Although Alabama has tremendous culture, beautiful landscapes, wonderful people, and a state pride that is hard to match, it also has an inferior economic base, a politics that is often marred by the exploitation of deep racial and class divisions, and too often a willingness to accept the shit end of the stick in business deals that results in low-paying jobs, extractive use of land, and environmentally damaging consequences. Though I am not a sociologist or politician, I do have a few ideas from the experiences that I do have.

How do we start fixing this? At the bottom. The foundations have to be sured up. Wages have to be increased, and local education systems have to be improved. It doesn’t take a rocket scientist to figure out that the poorer and more uneducated a group people are, the more apt they are to be exploited, the more apt they are suffer from social ills like drug and alcohol abuse, and the more apt they are to perpetuate this cycle of poverty.

Wages have to come first. On the US Census web site’s Quick Facts pages, the most recent data available for per capita income is 1999 and the most recent data for persons living in poverty is 2008; the figures tell a hard tale. In Alabama, our per capita income is 83% of the national average, with 15.9% of people living in poverty, as opposed the national average of 13.8%. When wages come up, people can improve their own situations immediately, and in ways they see fit, without waiting for generational change through the education process. With more money in their pockets, low-income and working-class people can fix that leaky roof or that rusty plumbing. With money in their pockets, more working people can have dependable transportation that will open up their job possibilities. When people can improve their own lives, without handouts or government programs, they can have the peace of mind to engage the greater problems in their lives. And with higher wages, come higher tax revenues that can be used for school systems.

If more people have more income, then two types of tax revenues increase: income tax and sales tax. The answer in this lies in raising the income levels of low-wage earners, not in raising the wages of middle- and upper-income earners. People who earn higher wages, whose basic needs are more than covered, whose living facilities are adequate and safe, are more apt to save money, to put it in the bank or to invest it. People without adequate resources and facilities — falling down houses, broken down cars, badly worn-out clothes, not enough food — are going to spend every dime of that extra money to get their lives up to a better standard.

Increased wages and consequent increased spending will increase the tax base without raising tax rates, which middle-class and wealthy people usually vote against. With a better tax base, public schools can be improved. New teachers can be hired to decrease class sizes. New schools can be built to decrease the number of kids who have long bus rides every day. New resources, like computers and library books, can improve student learning.

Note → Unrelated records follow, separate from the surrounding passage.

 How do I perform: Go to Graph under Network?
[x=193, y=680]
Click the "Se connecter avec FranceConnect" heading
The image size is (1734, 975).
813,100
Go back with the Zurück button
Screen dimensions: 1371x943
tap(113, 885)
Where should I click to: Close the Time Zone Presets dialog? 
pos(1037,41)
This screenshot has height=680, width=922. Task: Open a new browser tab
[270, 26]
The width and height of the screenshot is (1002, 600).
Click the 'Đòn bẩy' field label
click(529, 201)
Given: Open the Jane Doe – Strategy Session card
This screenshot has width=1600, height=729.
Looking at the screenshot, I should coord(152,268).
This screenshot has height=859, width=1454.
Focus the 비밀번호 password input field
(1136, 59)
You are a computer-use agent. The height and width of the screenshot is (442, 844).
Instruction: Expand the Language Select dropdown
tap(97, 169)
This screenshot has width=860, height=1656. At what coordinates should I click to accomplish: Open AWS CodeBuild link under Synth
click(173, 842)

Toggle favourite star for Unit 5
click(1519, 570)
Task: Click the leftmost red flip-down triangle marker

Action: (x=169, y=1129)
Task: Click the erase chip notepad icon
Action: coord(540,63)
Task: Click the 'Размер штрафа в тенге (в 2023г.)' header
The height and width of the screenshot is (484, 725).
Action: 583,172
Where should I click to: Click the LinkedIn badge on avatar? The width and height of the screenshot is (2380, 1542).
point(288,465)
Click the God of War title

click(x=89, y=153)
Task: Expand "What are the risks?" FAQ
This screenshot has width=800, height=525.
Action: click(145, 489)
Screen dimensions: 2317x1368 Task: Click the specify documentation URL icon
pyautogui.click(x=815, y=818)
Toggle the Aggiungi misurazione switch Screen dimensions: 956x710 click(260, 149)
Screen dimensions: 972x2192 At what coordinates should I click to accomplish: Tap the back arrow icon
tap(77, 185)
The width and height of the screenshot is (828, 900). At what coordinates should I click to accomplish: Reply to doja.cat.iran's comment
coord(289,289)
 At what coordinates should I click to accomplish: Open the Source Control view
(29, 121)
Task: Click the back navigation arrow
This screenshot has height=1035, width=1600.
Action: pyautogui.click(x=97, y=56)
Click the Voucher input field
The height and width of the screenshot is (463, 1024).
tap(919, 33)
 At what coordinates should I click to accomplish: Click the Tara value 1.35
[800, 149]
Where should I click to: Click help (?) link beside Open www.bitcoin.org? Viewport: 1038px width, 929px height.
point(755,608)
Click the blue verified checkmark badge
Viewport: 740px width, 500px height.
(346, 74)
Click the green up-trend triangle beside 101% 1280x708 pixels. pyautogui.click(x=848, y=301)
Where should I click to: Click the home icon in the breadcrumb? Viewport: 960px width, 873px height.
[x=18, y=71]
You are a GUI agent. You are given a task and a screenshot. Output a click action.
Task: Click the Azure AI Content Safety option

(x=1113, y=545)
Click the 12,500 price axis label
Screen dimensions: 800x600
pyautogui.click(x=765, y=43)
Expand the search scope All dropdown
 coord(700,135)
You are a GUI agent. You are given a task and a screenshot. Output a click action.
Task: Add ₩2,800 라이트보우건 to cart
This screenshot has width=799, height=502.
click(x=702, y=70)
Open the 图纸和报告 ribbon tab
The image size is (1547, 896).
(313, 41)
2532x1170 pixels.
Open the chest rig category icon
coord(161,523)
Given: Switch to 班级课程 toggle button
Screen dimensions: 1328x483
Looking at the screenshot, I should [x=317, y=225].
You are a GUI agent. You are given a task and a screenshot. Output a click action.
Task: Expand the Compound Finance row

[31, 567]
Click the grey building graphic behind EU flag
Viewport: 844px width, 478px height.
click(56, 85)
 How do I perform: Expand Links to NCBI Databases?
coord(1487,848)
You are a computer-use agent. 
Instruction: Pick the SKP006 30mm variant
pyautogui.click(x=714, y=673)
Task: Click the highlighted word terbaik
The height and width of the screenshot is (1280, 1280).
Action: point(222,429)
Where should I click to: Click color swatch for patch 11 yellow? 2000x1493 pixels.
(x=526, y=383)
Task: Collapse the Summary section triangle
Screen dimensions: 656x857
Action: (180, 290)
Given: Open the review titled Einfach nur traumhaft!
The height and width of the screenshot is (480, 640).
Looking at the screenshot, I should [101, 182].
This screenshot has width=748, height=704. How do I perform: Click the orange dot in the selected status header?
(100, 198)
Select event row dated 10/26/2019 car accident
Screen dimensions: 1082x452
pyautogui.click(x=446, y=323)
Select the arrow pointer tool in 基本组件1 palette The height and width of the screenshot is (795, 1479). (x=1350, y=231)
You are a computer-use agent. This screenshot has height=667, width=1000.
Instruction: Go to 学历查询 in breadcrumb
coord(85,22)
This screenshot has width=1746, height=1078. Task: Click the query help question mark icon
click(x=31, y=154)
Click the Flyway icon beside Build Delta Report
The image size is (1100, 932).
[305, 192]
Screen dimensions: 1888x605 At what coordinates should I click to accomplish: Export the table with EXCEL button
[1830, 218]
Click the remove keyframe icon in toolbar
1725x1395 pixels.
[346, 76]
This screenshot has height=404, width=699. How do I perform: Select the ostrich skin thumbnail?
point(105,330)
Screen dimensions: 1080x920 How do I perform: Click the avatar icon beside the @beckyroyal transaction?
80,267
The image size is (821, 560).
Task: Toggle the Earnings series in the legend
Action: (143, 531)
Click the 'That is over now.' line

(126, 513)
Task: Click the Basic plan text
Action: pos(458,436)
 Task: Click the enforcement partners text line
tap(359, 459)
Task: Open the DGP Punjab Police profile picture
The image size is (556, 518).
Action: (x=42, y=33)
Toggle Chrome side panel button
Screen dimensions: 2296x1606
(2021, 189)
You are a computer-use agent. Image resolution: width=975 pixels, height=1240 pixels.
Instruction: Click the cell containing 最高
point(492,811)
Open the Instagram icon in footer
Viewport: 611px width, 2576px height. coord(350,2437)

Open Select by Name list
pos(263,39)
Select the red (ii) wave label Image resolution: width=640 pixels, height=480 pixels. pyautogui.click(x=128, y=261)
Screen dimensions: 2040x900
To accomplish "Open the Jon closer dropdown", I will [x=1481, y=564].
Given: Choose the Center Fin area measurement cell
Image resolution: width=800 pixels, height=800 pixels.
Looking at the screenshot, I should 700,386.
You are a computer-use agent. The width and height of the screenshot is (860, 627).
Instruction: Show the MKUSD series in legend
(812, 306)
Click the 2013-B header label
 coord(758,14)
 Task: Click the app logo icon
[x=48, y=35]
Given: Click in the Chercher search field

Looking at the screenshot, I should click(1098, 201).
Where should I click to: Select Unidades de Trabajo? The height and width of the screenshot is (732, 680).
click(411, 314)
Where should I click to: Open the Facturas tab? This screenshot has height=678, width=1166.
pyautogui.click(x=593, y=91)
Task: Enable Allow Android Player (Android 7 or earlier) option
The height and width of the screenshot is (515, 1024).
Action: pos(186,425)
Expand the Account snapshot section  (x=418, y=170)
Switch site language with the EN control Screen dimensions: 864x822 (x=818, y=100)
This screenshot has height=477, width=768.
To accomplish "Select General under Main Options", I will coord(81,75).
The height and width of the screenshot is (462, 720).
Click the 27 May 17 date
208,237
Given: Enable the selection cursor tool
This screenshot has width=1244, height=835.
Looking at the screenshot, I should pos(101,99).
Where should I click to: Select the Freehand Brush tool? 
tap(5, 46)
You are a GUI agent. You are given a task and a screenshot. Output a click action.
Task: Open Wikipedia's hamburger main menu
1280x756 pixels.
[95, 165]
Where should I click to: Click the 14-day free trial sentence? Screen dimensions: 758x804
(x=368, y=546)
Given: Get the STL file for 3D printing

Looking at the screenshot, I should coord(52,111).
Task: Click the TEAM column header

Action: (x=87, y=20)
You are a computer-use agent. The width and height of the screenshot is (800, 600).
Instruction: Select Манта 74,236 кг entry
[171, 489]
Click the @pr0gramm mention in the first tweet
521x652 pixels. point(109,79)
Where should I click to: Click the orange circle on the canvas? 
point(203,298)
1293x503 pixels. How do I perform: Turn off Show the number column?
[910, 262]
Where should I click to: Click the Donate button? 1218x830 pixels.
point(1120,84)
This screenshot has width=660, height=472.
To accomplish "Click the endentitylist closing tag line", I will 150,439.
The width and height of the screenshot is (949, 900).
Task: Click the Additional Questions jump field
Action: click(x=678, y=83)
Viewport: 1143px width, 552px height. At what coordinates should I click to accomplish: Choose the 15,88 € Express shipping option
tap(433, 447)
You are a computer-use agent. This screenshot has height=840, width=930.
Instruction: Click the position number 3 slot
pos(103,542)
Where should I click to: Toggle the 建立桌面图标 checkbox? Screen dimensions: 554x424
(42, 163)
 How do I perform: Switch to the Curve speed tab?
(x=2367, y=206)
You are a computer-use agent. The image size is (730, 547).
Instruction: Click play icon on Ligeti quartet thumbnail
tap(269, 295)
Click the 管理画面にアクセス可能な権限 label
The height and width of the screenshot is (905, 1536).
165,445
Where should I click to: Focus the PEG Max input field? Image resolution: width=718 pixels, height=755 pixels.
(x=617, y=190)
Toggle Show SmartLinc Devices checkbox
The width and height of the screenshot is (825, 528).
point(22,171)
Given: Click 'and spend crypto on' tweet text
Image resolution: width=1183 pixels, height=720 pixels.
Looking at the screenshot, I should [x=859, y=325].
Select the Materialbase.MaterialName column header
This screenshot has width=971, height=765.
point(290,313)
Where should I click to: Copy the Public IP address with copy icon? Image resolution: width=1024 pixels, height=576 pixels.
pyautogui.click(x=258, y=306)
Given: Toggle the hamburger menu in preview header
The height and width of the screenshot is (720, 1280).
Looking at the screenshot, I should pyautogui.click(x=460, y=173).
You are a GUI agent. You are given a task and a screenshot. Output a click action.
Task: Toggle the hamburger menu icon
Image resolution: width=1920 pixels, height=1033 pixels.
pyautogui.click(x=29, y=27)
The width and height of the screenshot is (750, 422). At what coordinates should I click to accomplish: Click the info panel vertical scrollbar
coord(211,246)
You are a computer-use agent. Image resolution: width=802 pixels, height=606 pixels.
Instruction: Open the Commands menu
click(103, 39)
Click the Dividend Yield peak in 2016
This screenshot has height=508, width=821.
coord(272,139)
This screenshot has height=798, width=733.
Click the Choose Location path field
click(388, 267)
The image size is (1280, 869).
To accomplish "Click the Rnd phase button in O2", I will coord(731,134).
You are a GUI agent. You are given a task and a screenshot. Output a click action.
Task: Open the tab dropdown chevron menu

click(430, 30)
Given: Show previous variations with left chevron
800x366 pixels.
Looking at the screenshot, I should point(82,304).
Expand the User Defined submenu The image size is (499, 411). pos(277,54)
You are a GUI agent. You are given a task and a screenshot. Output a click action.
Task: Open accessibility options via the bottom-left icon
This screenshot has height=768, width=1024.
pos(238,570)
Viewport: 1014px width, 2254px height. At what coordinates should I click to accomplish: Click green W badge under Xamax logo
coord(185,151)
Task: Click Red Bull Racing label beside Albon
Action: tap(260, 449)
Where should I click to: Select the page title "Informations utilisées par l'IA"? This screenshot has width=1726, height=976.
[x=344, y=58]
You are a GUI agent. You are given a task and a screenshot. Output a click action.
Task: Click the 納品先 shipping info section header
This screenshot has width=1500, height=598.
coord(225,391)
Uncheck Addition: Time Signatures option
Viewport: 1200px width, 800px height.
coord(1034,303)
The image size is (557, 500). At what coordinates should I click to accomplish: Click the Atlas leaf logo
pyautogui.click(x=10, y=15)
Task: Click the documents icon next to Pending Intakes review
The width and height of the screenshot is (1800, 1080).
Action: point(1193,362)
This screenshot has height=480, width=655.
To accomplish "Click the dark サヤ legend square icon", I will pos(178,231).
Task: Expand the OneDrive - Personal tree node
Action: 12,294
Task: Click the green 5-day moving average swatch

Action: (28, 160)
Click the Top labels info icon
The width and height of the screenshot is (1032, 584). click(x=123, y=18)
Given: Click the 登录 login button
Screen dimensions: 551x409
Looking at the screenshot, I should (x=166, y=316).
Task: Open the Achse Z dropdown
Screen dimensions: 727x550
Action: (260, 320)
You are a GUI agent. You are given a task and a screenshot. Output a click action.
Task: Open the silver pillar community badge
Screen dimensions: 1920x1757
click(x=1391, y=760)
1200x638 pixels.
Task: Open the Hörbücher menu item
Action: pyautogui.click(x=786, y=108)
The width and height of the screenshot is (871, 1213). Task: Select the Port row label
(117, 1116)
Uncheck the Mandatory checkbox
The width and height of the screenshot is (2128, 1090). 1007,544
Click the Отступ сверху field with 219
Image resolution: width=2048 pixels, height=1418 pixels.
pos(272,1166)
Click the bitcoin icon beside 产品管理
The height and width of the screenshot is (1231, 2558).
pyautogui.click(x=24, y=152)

The key to this is not spending increased tax revenue on more police officers and prisons, but on more teachers and schools.

And improved education should not be confined to the young. Existing institutions, like public libraries, can provide much needed resources for adults and children alike. Literacy classes, improved infrastructure to provide internet access in rural areas, and community organizing to ensure access to good and true information about local issues can also improve the lives of people in the South. Public libraries and community centers are excellent places for those things to occur.

That herculean task – improving wages for low-income and working-class people – would be a start. Alabama doesn’t need more Wal-Marts or access to more TV channels. That isn’t progress. The Alabamians who are in the short end of the statistics listed above need systemic improvements that lift them and their children up.